Your answer is the lines below, exactly, from the one that contains "1200x900 pixels." through the one that contains "The image size is (1200, 795).", both included.

▶ [Dataset records]
[Start of section]
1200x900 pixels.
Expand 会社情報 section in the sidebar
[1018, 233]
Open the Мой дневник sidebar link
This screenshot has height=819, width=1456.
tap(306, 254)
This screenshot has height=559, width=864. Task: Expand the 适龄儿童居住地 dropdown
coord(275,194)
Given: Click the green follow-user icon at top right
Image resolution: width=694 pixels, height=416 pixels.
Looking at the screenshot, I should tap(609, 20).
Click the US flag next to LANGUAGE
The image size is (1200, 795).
[End of section]
[Start of section]
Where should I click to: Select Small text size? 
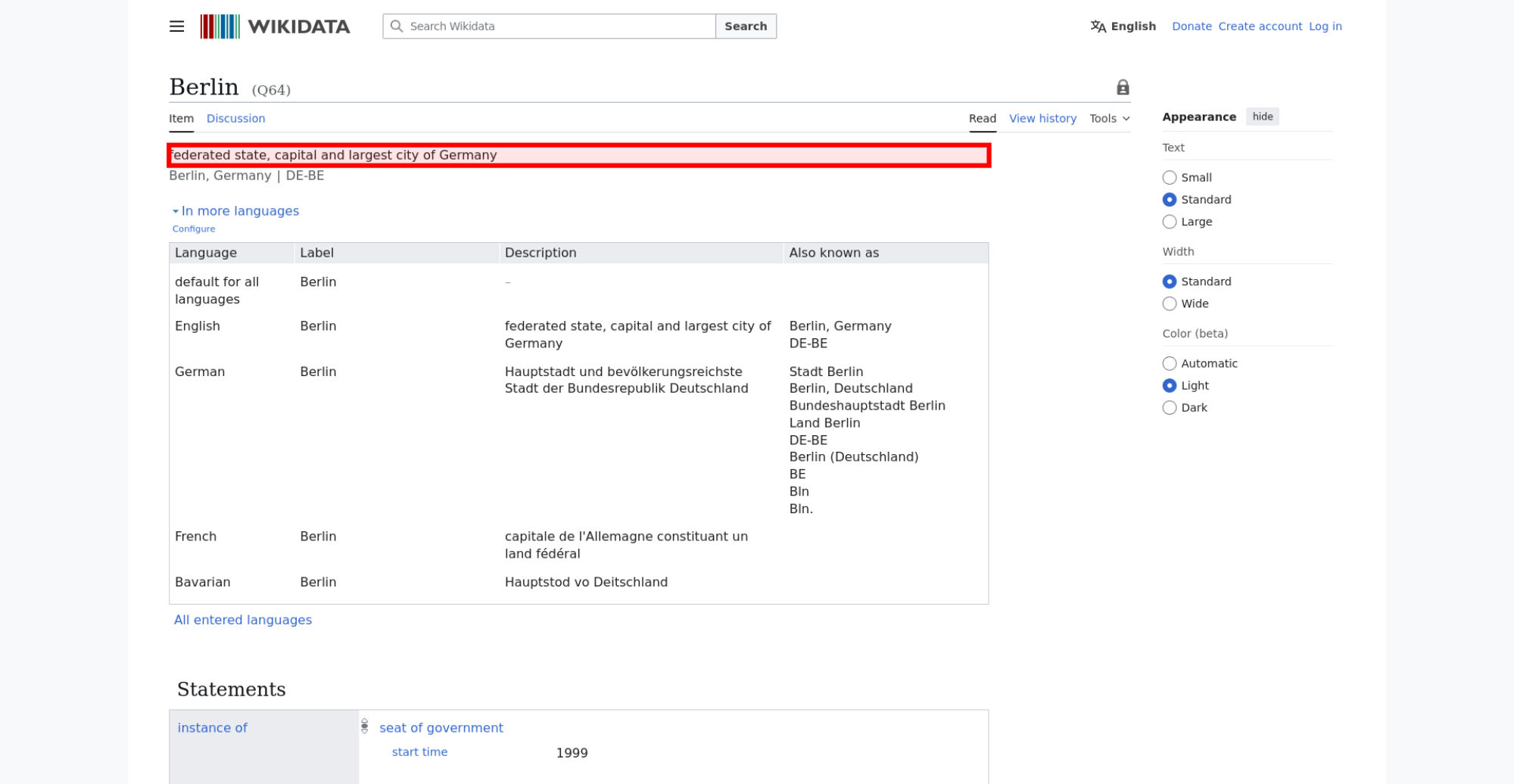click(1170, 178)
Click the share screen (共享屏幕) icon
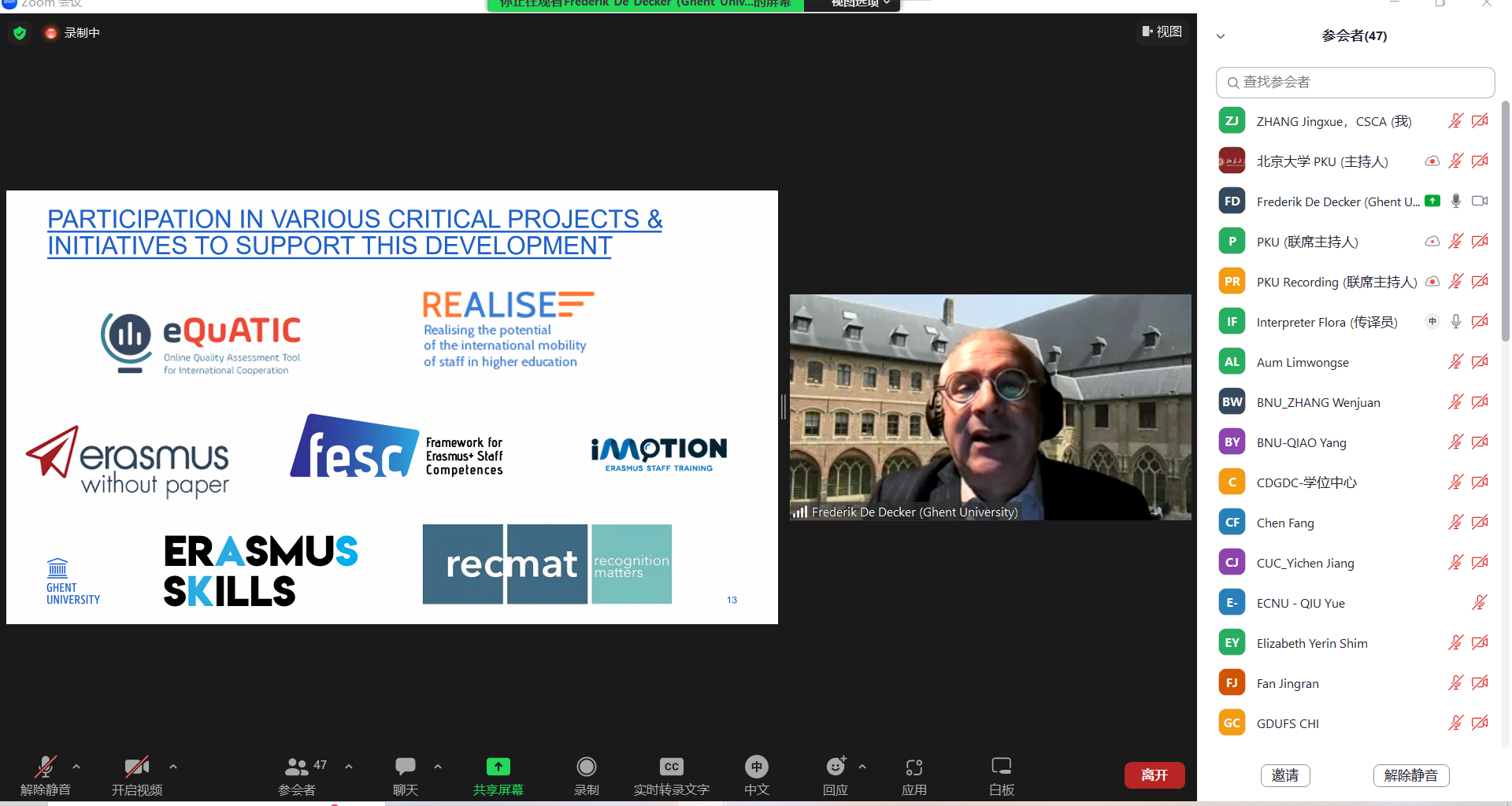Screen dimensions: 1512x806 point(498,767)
[End of section]
▶ [Task response]
1200x900 pixels.
Expand 会社情報 section in the sidebar
[1018, 233]
Open the Мой дневник sidebar link
This screenshot has height=819, width=1456.
tap(306, 254)
This screenshot has height=559, width=864. Task: Expand the 适龄儿童居住地 dropdown
coord(275,194)
Given: Click the green follow-user icon at top right
Image resolution: width=694 pixels, height=416 pixels.
Looking at the screenshot, I should tap(609, 20).
Click the US flag next to LANGUAGE
The image size is (1200, 795).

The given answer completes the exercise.